TOON (Token-Oriented Object Notation) — The Smarter, Lighter Data Format for LLMs.
For decades, JSON (JavaScript Object Notation) has been the go-to format for data serialization. It’s simple, lightweight, and universally accepted — but when it comes to Large Language Models (LLMs), JSON starts to show its limits.
That’s where TOON (Token-Oriented Object Notation) steps in — a modern data format designed specifically for the AI era.
The Problem with JSON in AI Workflows
JSON wasn’t built with LLMs in mind. While perfect for web APIs and application data exchange, it introduces inefficiencies when communicating with models like GPT or Gemini:
- Token Overhead: JSON tags, keys, and brackets increase token count — meaning higher cost and slower inference.
- Verbose Nesting: Deeply nested JSON structures add unnecessary complexity for models.
- Human vs. Machine Optimization: JSON is human-readable, but not token-efficient for LLM processing.
TOON (Token-Oriented Object Notation)
TOON reimagines how data is passed to AI systems by focusing on token efficiency and semantic clarity.

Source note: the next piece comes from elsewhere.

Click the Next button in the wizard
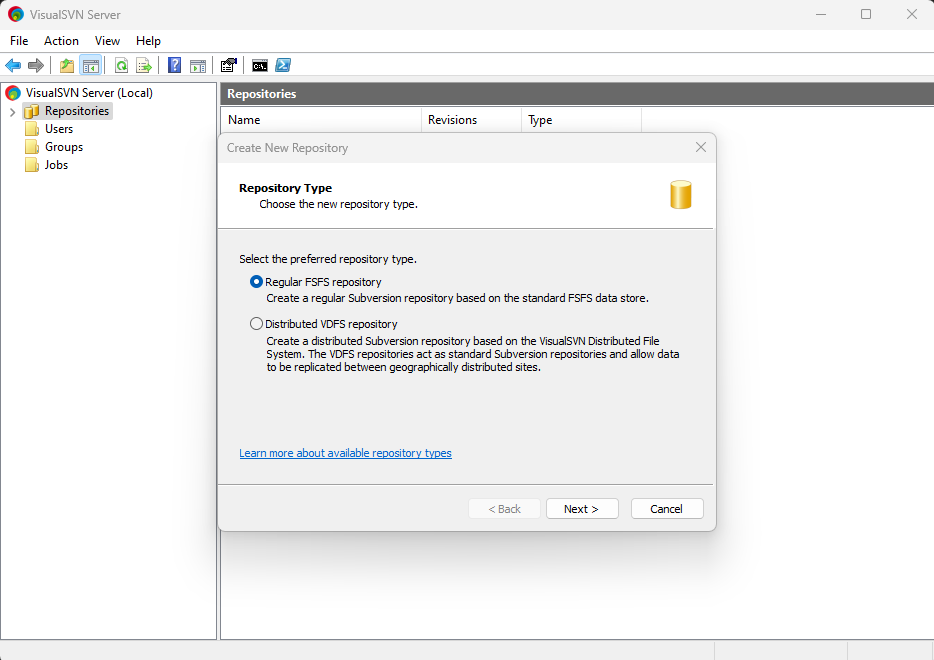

It’s a format designed to communicate with LLMs in their native language — tokens.
Key Advantages:
- Compact Representation: Reduces redundant structure and minimizes token usage.
- LLM-Optimized Parsing: Built for fast encoding/decoding and context preservation.

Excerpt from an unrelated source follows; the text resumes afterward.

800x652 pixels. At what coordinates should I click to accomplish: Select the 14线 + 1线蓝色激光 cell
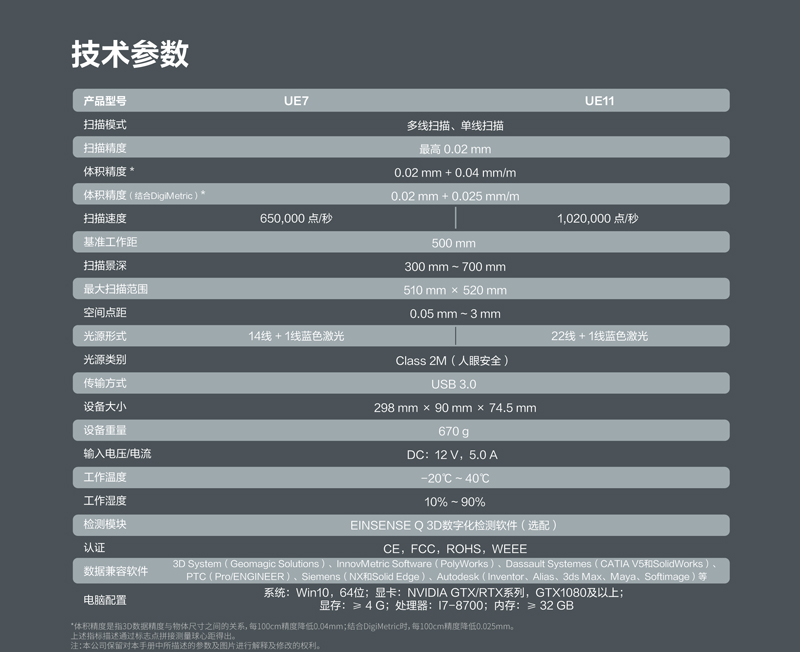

- Context Awareness: Enables structured yet flexible data exchange tailored for reasoning tasks.
- Cost-Efficient: Less token consumption directly translates to reduced API costs.
Sample Data format for JSON
{
"users": [
{ "first_name": "Ranjeet", "last_name": "Kumar", "email": "ranjeet.kumar@example.com", "address": "Bangalore, India", "role": "Developer" },
{ "first_name": "Manjunath", "last_name": "Subra", "email": "amit.sharma@example.com", "address": "Pune, India", "role": "Tester" },
{ "first_name": "Neha", "last_name": "Singh", "email": "neha.singh@example.com", "address": "Delhi, India", "role": "Manager" },
{ "first_name": "Vikas", "last_name": "Gupta", "email": "vikas.gupta@example.com", "address": "Hyderabad, India", "role": "Developer" },
{ "first_name": "Priya", "last_name": "Mehta", "email": "priya.mehta@example.com", "address": "Mumbai, India", "role": "Tester" },
{ "first_name": "Ankit", "last_name": "Verma", "email": "ankit.verma@example.com", "address": "Chennai, India", "role": "Manager" },
{ "first_name": "Sneha", "last_name": "Patil", "email": "sneha.patil@example.com", "address": "Nagpur, India", "role": "Tester" },
{ "first_name": "Rohit", "last_name": "Yadav", "email": "rohit.yadav@example.com", "address": "Lucknow, India", "role": "Developer" },
{ "first_name": "Kiran", "last_name": "Nair", "email": "kiran.nair@example.com", "address": "Kochi, India", "role": "Developer" },
{ "first_name": "Meena", "last_name": "Joshi", "email": "meena.joshi@example.com", "address": "Jaipur, India", "role": "Developer" }
]
}
Sample Data format for TOON
users[10]{first_name,last_name,email,address,role}:
Ranjeet,Kumar,ranjeet.kumar@example.com,"Bangalore, India",Developer
Manjunath,Subra,amit.sharma@example.com,"Pune, India",Tester
Neha,Singh,neha.singh@example.com,"Delhi, India",Manager
Vikas,Gupta,vikas.gupta@example.com,"Hyderabad, India",Developer
Priya,Mehta,priya.mehta@example.com,"Mumbai, India",Tester
Ankit,Verma,ankit.verma@example.com,"Chennai, India",Manager
Sneha,Patil,sneha.patil@example.com,"Nagpur, India",Tester
Rohit,Yadav,rohit.yadav@example.com,"Lucknow, India",Developer
Kiran,Nair,kiran.nair@example.com,"Kochi, India",Developer
Meena,Joshi,meena.joshi@example.com,"Jaipur, India",Developer
Created a small POC by passing both JSON and TOON data format to GPT 4o mini AI model.
Result
349 Token consumed with JSON data format
172 Token consumed with TOON data format
177 Token Saved with TOON data format.